When You Should Review Your W-4
Many people fill out a W-4 when they start a job and never look at it again. You should review your W-4 anytime you experience a financial or life change, including:
- Marriage or divorce
- A new baby or dependent
- A second job (yours or your spouse’s)
- A significant raise or bonus
- Starting freelance or side income
- Paying off a major deduction like student loan interest
Even without major life changes, it’s wise to review your withholding annually.
Understanding the Current W-4
The current W-4 form no longer uses “allowances” like older versions did. Instead, it walks you through specific sections:
Step 1: Personal Information and Filing Status
Your filing status (Single, Married Filing Jointly, or Head of Household) significantly impacts how much tax is withheld.
Step 2: Multiple Jobs or Working Spouse
If you or your spouse has more than one job, this section is critical. Many surprise tax bills happen because households with dual incomes underestimate total taxable income. The IRS provides a worksheet and online estimator to help calculate proper withholding.
Step 3: Claiming Dependents
Here you enter qualifying children and other dependents. This directly reduces the amount withheld from your paycheck.
Step 4: Other Adjustments
This section allows you to:
- Account for other income not subject to withholding (like interest, dividends, or side business income).
- Claim deductions beyond the standard deduction.
- Request extra withholding per paycheck.
For many taxpayers trying to avoid a surprise bill, requesting a specific additional dollar amount withheld in Step 4(c) is a simple and effective solution.

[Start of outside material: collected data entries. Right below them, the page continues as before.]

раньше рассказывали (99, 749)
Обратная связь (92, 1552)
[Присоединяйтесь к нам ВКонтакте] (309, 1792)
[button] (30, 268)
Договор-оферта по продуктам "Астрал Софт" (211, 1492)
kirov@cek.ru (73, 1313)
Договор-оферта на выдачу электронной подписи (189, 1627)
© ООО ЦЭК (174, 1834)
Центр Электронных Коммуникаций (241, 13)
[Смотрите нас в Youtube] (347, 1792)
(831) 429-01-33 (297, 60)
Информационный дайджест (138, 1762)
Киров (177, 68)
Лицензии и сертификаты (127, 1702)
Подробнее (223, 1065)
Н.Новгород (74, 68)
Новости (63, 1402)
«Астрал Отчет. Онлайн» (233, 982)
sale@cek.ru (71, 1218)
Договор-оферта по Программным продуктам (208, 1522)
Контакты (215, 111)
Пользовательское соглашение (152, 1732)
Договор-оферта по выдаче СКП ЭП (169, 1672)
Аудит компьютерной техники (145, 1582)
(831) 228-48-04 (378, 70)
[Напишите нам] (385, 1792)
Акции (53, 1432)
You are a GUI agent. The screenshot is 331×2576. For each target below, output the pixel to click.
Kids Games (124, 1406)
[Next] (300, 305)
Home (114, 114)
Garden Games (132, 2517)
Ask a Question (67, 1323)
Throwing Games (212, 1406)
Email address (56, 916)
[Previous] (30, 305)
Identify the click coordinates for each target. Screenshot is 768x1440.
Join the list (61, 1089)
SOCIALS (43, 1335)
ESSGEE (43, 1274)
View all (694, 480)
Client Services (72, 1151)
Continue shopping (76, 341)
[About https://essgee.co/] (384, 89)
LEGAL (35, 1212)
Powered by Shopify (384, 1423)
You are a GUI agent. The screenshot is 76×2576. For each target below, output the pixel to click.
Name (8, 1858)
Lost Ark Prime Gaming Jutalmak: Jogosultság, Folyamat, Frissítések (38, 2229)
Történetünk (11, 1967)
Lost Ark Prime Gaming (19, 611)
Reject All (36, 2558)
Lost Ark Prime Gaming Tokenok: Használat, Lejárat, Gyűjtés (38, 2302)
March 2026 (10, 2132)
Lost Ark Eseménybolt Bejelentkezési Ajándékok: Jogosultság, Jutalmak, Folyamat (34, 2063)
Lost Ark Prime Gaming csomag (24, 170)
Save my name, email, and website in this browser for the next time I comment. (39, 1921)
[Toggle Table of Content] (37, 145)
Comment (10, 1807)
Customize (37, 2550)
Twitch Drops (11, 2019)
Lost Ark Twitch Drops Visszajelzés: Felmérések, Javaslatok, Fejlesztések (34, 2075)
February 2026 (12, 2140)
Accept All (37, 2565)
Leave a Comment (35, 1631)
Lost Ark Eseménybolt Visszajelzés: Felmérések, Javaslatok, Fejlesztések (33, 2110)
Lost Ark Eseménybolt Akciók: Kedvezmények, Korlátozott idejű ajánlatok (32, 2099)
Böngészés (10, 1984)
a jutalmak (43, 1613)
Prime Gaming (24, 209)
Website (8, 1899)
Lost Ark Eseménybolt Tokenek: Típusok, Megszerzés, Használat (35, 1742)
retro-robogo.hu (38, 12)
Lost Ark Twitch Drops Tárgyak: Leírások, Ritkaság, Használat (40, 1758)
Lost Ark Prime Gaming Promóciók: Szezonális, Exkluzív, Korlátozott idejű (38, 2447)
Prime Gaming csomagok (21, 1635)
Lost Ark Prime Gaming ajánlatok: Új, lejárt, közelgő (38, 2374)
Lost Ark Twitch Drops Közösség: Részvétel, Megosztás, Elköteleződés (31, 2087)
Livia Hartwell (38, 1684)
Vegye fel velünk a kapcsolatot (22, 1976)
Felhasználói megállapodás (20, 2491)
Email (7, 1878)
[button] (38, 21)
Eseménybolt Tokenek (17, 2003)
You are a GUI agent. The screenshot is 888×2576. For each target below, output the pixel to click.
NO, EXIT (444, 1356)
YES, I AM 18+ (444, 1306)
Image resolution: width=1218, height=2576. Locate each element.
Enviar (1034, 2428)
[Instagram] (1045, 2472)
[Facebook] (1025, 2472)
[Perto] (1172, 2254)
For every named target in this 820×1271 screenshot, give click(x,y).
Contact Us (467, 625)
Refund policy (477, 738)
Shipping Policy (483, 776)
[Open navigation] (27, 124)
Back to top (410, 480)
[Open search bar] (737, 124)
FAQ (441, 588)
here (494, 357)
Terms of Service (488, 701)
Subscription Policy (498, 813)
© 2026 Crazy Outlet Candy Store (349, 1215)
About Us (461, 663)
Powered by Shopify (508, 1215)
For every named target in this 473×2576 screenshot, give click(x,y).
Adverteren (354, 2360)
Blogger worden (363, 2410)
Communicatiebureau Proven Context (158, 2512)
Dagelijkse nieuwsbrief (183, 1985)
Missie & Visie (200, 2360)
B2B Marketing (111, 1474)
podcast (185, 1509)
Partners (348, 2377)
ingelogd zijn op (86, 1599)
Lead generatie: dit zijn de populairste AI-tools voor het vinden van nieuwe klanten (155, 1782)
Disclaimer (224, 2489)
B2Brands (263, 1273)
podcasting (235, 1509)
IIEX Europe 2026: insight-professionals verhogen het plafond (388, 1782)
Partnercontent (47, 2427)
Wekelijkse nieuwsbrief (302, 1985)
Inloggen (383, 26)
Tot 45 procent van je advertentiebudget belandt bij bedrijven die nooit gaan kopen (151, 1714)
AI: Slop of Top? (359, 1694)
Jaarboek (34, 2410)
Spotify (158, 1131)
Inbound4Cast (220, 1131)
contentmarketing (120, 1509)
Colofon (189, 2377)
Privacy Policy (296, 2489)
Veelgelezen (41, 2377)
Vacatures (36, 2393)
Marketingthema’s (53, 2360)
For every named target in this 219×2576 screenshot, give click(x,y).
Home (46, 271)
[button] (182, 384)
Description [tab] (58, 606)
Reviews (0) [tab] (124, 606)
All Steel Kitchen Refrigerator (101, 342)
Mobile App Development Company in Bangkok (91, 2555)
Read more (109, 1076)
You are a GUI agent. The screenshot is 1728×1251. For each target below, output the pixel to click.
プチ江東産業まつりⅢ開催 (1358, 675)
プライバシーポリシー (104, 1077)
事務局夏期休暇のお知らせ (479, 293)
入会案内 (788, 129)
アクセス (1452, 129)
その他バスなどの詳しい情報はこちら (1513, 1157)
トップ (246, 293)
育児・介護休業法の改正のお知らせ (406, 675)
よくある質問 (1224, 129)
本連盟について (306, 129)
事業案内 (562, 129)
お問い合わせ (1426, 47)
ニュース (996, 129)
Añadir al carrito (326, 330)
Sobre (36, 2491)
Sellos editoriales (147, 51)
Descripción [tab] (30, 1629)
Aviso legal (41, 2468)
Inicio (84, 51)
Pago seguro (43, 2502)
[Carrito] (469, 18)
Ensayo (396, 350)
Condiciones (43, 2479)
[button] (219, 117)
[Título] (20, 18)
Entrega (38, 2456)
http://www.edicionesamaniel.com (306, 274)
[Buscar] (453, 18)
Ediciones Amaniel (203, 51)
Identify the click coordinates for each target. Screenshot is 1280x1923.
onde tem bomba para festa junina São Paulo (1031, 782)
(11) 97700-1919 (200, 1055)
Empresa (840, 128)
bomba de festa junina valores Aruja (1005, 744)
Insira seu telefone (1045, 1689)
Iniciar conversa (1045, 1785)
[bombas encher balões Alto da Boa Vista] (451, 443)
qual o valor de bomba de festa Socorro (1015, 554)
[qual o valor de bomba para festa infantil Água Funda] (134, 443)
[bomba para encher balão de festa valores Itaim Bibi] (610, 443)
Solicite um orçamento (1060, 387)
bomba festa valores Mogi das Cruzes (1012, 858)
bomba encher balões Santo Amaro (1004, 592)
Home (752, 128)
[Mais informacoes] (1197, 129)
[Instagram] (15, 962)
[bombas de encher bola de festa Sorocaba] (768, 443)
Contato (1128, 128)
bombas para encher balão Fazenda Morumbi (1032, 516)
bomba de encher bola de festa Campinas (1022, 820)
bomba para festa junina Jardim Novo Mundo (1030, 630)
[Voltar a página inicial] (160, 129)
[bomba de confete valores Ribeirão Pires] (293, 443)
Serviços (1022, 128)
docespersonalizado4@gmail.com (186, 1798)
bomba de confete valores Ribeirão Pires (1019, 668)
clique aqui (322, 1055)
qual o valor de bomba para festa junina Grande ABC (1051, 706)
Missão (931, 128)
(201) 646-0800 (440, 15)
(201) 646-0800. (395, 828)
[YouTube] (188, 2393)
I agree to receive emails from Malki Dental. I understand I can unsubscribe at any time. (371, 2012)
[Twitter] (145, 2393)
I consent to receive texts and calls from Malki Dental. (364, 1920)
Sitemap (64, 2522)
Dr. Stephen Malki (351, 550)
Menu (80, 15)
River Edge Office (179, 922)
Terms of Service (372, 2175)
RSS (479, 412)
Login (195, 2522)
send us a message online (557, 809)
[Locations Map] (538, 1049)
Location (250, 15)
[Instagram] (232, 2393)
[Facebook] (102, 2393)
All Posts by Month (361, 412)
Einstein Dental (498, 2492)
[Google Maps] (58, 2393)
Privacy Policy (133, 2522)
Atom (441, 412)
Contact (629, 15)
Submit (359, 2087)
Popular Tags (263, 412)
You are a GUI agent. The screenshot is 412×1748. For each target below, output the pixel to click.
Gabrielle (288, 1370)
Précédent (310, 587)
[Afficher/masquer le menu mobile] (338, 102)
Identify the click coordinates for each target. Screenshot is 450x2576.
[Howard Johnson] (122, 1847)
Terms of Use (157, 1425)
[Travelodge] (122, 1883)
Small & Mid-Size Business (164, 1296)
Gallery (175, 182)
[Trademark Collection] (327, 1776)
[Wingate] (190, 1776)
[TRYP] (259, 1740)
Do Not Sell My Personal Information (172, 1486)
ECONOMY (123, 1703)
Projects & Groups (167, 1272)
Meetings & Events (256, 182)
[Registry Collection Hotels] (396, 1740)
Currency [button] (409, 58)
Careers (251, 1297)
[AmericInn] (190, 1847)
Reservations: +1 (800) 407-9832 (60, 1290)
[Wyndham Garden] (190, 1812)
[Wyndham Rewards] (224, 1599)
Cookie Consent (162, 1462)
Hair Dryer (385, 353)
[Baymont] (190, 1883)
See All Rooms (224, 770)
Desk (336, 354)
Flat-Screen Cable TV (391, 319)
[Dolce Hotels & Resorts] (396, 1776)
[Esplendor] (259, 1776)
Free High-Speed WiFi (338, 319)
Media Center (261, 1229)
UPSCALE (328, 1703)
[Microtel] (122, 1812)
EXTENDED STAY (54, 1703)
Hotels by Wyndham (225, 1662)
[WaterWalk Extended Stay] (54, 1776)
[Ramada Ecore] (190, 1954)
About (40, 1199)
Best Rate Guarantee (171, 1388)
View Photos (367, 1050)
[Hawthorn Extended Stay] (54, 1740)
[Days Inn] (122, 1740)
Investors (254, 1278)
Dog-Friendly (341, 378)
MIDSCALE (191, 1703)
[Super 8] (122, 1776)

Take Control Before Tax Season
Your W-4 isn’t a one-time form, it’s a financial planning tool. Reviewing it mid-year gives you time to make adjustments gradually, rather than scrambling in March or April.
A quick withholding review today can mean:
- No surprise tax bill
- No penalties
- Better cash flow
- Greater financial confidence
If you’re unsure whether your current withholding is accurate, a tax professional can run a projection based on your year-to-date income and help you adjust your W-4 properly. A small correction now can prevent a big surprise later.
The Hollis resident learned the hard way that her W-4 needed to be adjusted. She was able to make the necessary changes to prevent any surprises in the future.